* _Given instruction 1_
According to the text about raiding and Naxxramas, how many people were needed for a full-powered raid?
* _Given instruction 2_
Go on with the text about raiding and Naxxramas, starting after its final heading.

It didn’t really work out that way, though. Given the amount of people needed (at least 40 to have a full-powered raid) and the amount of time needed to prepare to raid (flasks, food, all the farming), many guilds just fizzled out, the guild I was part of at that time included. You have to know that in any guild, you have a lot of chances for things to go kablooie. The raid leader or GM quits? The chances to come back from that (if it’s unexpected, especially) were slim, back in those days. When you had 40 people, at a minimum, to manage, things got crazy hectic and there was even less of a chance of overall consensus or acceptance of various strats because there were even more people who could disagree with you. Maintaining order was challenging.

So, to me, it’s not at all surprising that so few people ever cleared the original Naxx. You weren’t expected to even SEE Naxx back in those days. It was accepted that most people, even raiders, would maybe get somewhere into Blackwing Lair, maybe early AQ40, and that’s where they’d basically fall apart. It was only the most dedicated and talented (and, in some cases, lucky) players who would get through Twin Emps and C’thun and get deep into Naxx.

There was, of course, a time limit. Naxxramas came out with Patch 1.11, June 20th, 2006 and Burning Crusade came out on January 16th, 2008. (Wow. Imagine less than ten months between the final instance of an expansion and the release of the new expansion…) So guilds only had 7 months to get to and clear Naxx.

It wasn’t really possible for people to catch up and get to Naxx. That’s why Naxx (much like Sunwell Plateau later) had so few guilds that ever even got to it. That’s why they could re-release an easier version of it as Tier 7 at the start of Wrath of the Lich King. So few people had seen it when it was current content, it was like a brand new instance.

BURNING CRUSADE MAINTAINED LINEAR PROGRESSION (MOSTLY)

* _Source excerpt_
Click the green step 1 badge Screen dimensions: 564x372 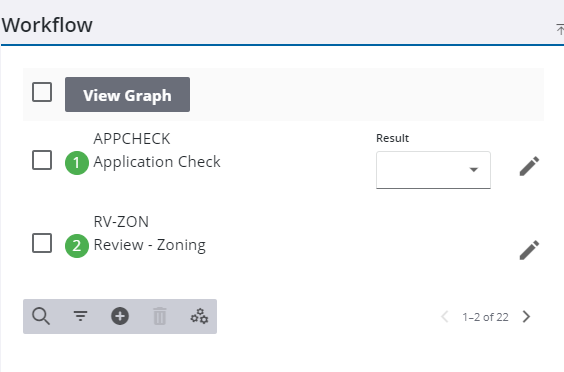pyautogui.click(x=77, y=163)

* _Written response 1_
At least 40 people.

* _Written response 2_
Burning Crusade was more of the same game that we loved. We still had to go through and do the instances at level cap before we went off to raid, only they also introduced “heroic modes” and made those attunement quests rely heavily on mastery of level 70 heroic instances. I won’t talk about the rep requirements for heroics, nor will I talk about how some of the heroics were really quite difficult, even for people who knew their classes quite well. Entry into Karazhan didn’t require heroic dungeons to be completed, but Serpentshrine Cavern required time spent in Heroic Slave Pens and Tempest Keep’s The Eye required all the Trials of the Naaru to be completed — which included Heroic Shattered Halls, Heroic Shadow Labyrinth and Heroic Arcatraz to all be completed. (They were all considered to be some of the most challenging dungeons.) Once you cleared SSC and TK, you could get into Hyjal. Black Temple attunement required an extensive questline and for you to kill certain bosses in SSC, TK and Hyjal.

Long story short, progression here was extremely linear up until the point where they removed the SSC, TK, Hyjal and BT attunements and released Sunwell Plateau which was open to everyone without attunement (although the last three bosses were gated for two months).

Still, things were pretty linear because in order to participate in T6 content, you pretty much needed T5 gear. You couldn’t very well show up to a Tier 6 boss and do your part as a team member in gear you got way back in T4 out of Karazhan. It would be like doing some of Molten Core and then showing up to Naxx back in Vanilla. You couldn’t do it — your stats would not be high enough to justify giving you that spot, unless you were in an exceptional group who dragged you through farm content to gear you up.

So we went:

60-70
Normal level cap dungeons
Heroic dungeons
Karazhan (10 people)
Gruul/Magtheridon (this is when raids started requiring 25 people)
SSC/TK
Hyjal
BT
Sunwell

Somewhere in there, I think with the launch of Sunwell and the Shattered Sun Offensive, Blizzard gave us badge gear. We’d had Badges of Justice for quite some time, but now it could be used to purchase gear that was … interesting.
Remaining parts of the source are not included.